• [Activity] An exact copy of the entries, with every picture omitted, is what is needed here.

[Screenshot grounding data]

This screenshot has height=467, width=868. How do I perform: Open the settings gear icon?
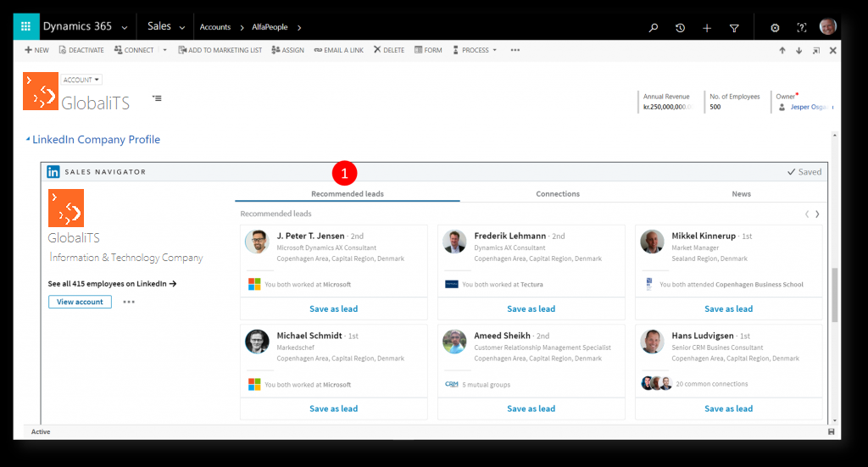(x=775, y=28)
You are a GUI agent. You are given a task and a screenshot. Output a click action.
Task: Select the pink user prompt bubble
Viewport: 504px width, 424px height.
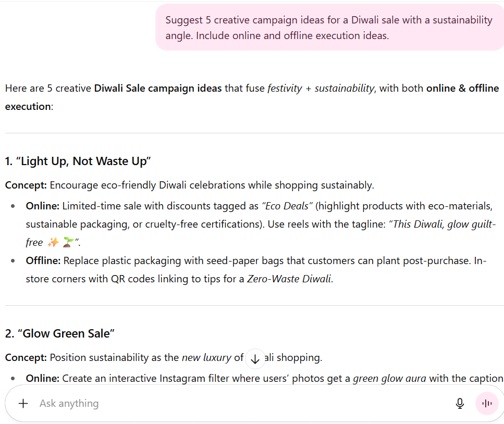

• [Written solution]
This screenshot has height=467, width=868. How do I perform: Open the settings gear icon?
(x=775, y=28)
You are a GUI agent. You are given a task and a screenshot. Output a click action.
Task: Select the pink user prompt bubble
Viewport: 504px width, 424px height.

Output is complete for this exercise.